• FRAGMENTO DEL TEXTO:
·····

14-7-46
Jesús nos enseña a morir
(Aparece en el original la siguiente anotación escrita posteriormente con letra diminuta: "Le estaría muy agradecida al R. P. Migliorini si me mandase una copia de esta Hora de preparación para la muerte, pues, de lo contrario, me quedaría sin ella")
Hora Santa
I Padre mío, si es posible, pase de Mí este cáliz
El hombre, siempre un niño por más que llegue a centenario
Pero no se haga mi voluntad sino la tuya
La última hora decide la vida eterna.
V Dios mío, por qué me has abandonado
VI Tengo sed
Dice Jesús:
"Dicté una Hora Santa para aquellos que lo deseaban (En los "Cuadernos de 1944", fecha del 14 de junio de 1944). Desvelé mi Hora de Agonía del Getsemaní para otorgarte un gran premio; porque no hay acto de confianza más grande entre amigos que el de descubrir al amigo el propio dolor. Ni la risa ni el beso son la prueba suprema del amor sino el llanto y el dolor comunicados al amigo. Tú, amiga mía, lo has conocido pues que estuviste en el Getsemaní. Ahora estás sobre la Cruz y pruebas penas de muerte. Apóyate en tu Señor mientras El te da una hora de preparación para la muerte.

·····

• CONSIGNA A:
Según el fragmento, ¿en qué fecha de los "Cuadernos de 1944" dictó Jesús la Hora Santa?
• CONSIGNA B:
Reescribe el fragmento entre "V Dios mío, por" y "para la muerte.", ambos incluidos, sustituyendo "Getsemaní" por "huerto de los Olivos".
• CONSIGNA C:
Traduce al inglés, por favor, esta oración del fragmento: "Ni la risa ni el beso son la prueba suprema del amor sino el llanto y el dolor comunicados al amigo."
El listado no tiene relación con el fragmento.

• DATOS PROPORCIONADOS:
·····

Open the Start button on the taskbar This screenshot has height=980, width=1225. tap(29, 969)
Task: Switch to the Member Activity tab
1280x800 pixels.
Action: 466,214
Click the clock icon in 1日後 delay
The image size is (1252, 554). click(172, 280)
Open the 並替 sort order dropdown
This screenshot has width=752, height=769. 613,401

·····

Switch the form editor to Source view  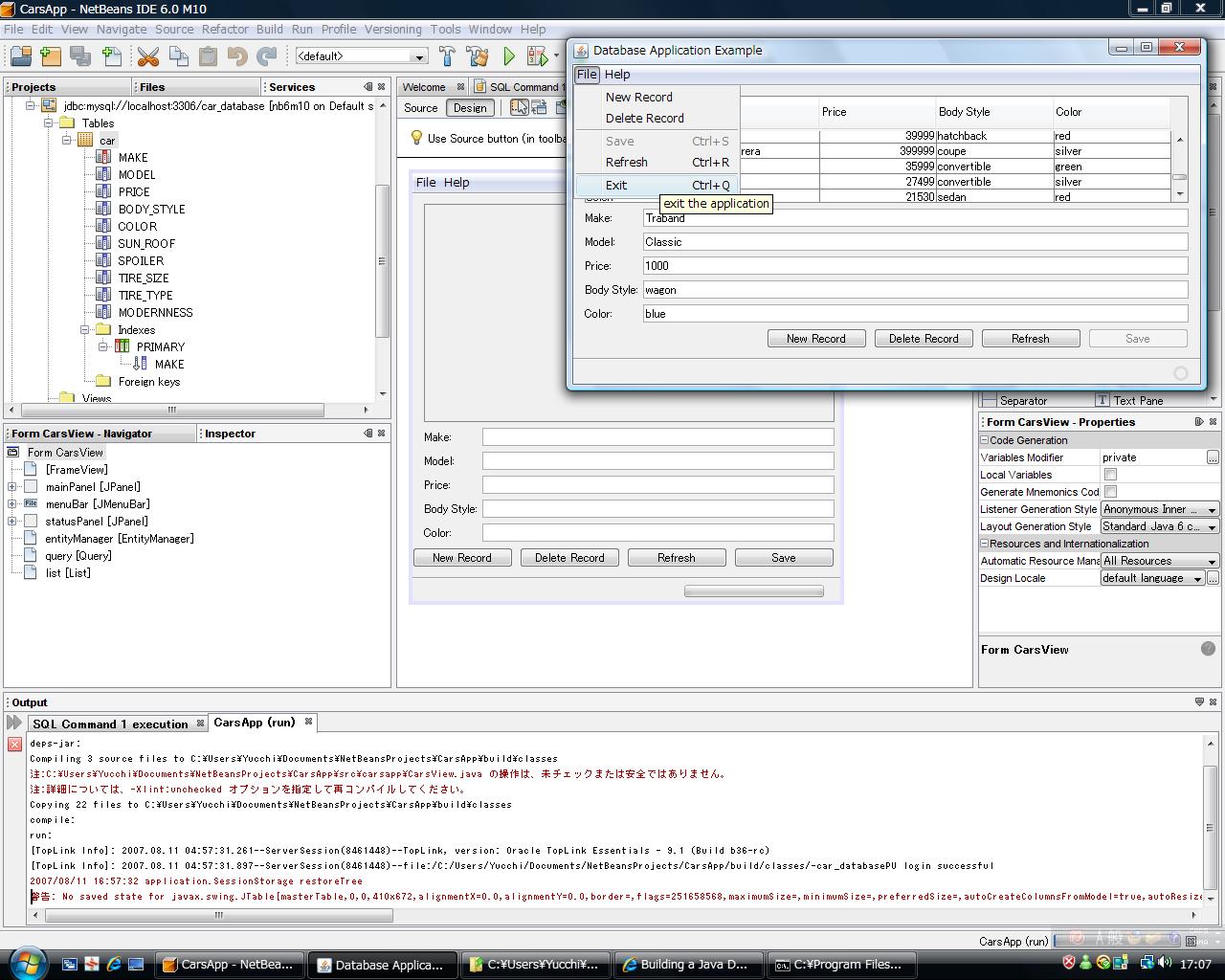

·····

• SOLUCIÓN COMPLETA A:
El 14 de junio de 1944.

• SOLUCIÓN COMPLETA B:
V Dios mío, por qué me has abandonado
VI Tengo sed
Dice Jesús:
"Dicté una Hora Santa para aquellos que lo deseaban (En los "Cuadernos de 1944", fecha del 14 de junio de 1944). Desvelé mi Hora de Agonía del huerto de los Olivos para otorgarte un gran premio; porque no hay acto de confianza más grande entre amigos que el de descubrir al amigo el propio dolor. Ni la risa ni el beso son la prueba suprema del amor sino el llanto y el dolor comunicados al amigo. Tú, amiga mía, lo has conocido pues que estuviste en el huerto de los Olivos. Ahora estás sobre la Cruz y pruebas penas de muerte. Apóyate en tu Señor mientras El te da una hora de preparación para la muerte.

• SOLUCIÓN COMPLETA C:
Neither laughter nor a kiss is the supreme proof of love, but rather tears and sorrow shared with a friend.